Le président Santos a gagné son coup de poker mais il lui reste à prouver qu’il ne s’agissait pas
d’un coup de bluff. Les électeurs lui ont donné un mandat relatif, 51 % des suffrages. Dans
cet ensemble de voix, il y a certes la droite légaliste, mais aussi une partie non négligeable de
progressistes et centristes. Face aux 45 % des suffrages obtenus par OIZ, Oscar Ivan Zuluaga,
candidat de la droite dure et décidé à savonner la planche des négociations jusqu’à la prochaine
consultation, le président réélu a une obligation de résultat. Il peut compter sur le soutien des
industriels et exportateurs, soucieux de bonifier leurs bénéfices sur les dividendes de la paix.
La Colombie est en effet aujourd’hui l’une des locomotives émergentes de l’A mérique latine,
avec une croissance de 4 à 5 % par an. Il peut aussi s’appuyer sur le potentiel des soutiens venus
d’autres horizons idéologiques, acquis au nom de la paix. Il aura en tous les cas, s’il explore cette
voie, la complicité des pays américains, celle des pays « latinos » comme celle des États-Unis.
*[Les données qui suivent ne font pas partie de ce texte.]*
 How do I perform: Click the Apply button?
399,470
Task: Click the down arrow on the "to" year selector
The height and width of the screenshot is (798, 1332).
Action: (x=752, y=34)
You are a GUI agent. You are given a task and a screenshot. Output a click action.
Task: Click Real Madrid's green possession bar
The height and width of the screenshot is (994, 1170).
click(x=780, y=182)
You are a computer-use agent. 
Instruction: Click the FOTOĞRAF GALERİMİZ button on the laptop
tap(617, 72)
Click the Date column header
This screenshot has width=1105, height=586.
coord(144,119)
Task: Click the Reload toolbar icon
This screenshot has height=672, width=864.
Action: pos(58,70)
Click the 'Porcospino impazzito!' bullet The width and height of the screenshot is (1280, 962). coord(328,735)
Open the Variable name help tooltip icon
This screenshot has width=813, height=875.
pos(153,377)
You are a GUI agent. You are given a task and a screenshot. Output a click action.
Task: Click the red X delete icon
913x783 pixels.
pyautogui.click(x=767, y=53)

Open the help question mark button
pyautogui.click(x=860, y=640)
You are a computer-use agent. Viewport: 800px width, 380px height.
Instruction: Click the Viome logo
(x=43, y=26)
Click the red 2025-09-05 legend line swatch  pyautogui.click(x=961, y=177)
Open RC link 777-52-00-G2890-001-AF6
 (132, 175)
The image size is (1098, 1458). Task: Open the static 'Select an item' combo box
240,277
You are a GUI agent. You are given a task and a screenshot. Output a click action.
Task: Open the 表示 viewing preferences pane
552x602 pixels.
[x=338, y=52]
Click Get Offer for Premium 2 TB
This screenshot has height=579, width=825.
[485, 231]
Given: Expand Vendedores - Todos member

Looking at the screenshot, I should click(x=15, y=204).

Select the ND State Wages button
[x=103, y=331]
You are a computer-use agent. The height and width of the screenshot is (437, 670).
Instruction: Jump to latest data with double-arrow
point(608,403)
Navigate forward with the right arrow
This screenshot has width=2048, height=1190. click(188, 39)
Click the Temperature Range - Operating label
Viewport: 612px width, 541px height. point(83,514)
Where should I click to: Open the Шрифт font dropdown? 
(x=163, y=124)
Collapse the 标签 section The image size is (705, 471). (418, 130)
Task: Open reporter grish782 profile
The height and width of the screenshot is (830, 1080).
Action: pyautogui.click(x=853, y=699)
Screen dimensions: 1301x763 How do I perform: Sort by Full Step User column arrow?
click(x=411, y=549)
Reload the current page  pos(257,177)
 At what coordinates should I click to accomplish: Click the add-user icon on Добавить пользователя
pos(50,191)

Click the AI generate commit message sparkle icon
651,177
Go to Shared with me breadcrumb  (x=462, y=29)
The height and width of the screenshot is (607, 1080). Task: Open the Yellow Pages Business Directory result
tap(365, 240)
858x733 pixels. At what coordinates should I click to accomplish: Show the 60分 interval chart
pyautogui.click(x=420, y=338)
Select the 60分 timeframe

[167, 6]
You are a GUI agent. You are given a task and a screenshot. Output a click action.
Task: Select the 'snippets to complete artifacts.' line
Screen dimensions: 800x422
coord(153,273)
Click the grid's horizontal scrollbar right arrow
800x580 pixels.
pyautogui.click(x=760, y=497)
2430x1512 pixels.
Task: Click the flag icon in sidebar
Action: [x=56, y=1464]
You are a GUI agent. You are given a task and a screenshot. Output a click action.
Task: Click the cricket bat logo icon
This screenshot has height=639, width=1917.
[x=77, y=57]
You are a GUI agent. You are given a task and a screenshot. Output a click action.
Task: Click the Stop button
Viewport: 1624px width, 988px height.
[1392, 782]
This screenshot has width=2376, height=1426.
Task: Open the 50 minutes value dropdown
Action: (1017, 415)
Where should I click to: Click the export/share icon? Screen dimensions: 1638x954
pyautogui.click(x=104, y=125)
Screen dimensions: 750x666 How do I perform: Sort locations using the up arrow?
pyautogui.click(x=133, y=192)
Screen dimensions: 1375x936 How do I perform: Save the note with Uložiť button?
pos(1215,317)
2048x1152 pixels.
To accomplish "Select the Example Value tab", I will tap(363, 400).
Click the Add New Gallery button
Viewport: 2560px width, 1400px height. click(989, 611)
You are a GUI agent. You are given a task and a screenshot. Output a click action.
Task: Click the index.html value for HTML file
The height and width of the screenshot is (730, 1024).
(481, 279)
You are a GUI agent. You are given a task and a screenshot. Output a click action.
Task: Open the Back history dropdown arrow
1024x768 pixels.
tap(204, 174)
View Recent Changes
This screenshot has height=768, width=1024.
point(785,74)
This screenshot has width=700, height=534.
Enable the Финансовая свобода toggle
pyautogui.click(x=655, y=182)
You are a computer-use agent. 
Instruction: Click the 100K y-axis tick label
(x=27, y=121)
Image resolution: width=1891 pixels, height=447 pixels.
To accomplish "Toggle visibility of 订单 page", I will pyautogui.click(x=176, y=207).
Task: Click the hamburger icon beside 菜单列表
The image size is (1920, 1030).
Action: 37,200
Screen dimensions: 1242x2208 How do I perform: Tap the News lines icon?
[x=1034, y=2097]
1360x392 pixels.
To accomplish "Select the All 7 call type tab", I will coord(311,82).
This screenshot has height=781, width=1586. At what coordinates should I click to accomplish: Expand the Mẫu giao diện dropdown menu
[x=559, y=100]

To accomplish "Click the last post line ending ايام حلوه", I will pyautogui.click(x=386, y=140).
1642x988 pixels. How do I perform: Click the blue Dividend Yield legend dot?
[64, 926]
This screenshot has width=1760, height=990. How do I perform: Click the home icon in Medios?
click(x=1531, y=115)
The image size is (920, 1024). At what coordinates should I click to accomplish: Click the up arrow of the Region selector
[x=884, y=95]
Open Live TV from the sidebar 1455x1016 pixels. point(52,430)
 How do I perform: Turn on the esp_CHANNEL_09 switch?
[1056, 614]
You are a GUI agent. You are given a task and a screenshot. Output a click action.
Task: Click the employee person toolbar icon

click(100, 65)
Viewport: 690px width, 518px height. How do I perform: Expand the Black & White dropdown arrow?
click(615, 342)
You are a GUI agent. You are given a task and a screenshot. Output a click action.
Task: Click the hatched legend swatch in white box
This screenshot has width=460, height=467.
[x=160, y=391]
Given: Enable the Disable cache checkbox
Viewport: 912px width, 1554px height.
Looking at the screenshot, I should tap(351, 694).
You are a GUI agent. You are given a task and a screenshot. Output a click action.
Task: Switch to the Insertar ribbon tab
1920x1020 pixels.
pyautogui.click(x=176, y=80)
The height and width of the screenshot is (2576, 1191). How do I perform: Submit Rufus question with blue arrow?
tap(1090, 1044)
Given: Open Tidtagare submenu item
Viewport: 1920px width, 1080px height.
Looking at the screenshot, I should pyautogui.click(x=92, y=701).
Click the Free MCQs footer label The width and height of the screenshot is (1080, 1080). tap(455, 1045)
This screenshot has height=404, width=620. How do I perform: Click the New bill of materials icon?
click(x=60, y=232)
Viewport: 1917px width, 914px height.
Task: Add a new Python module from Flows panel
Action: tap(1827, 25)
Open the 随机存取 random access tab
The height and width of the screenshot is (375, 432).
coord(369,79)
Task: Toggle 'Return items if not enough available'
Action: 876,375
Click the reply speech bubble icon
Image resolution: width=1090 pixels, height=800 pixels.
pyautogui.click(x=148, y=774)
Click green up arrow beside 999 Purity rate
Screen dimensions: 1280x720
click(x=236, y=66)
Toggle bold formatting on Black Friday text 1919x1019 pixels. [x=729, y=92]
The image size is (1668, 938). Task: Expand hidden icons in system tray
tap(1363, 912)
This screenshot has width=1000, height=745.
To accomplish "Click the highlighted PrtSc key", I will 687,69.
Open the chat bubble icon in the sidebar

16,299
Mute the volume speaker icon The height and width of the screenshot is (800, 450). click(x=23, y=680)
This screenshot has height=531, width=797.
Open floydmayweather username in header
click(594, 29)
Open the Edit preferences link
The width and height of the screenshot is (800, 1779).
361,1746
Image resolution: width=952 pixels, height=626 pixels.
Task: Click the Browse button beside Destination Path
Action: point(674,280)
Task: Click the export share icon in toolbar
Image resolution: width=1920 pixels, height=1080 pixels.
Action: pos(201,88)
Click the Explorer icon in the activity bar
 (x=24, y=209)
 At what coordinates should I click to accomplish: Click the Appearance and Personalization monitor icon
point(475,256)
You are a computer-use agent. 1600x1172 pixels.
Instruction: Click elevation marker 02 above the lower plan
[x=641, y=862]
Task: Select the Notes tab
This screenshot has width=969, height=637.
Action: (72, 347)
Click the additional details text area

Cette élection a certes été gagnée le 15 juin 2014, comme toutes les autres en Colombie, par
un candidat de droite, mais elle ouvre néanmoins la possibilité de tourner l’une des dernières
pages de la guerre froide. Chacun de ceux qui sont entrés dans cette dynamique électorale et
politique a ses raisons, Juan Manuel Santos, comme Clara Lopez ou Gustavo Petro. En dépit des
résistances croisées de la droite dure et des groupes radicaux, maoïstes, ancrés au sein du Pôle
démocratique, cette évolution offre des perspectives pour la première fois porteuses d’espoir et de
projets pour une gauche réformiste libérée de la violence. Les premiers à l’avoir compris sont le
Mouvement progressiste et la gauche du Parti libéral qui ont déjà pris date. Ils ont en effet signé
une déclaration visant à « renforcer l’État social de droit et la paix », parce que « l’État social
de droit est le nom de la paix », une « paix qui doit être accompagnée d’initiatives contribuant à
résoudre les problèmes fondamentaux de la société colombienne ».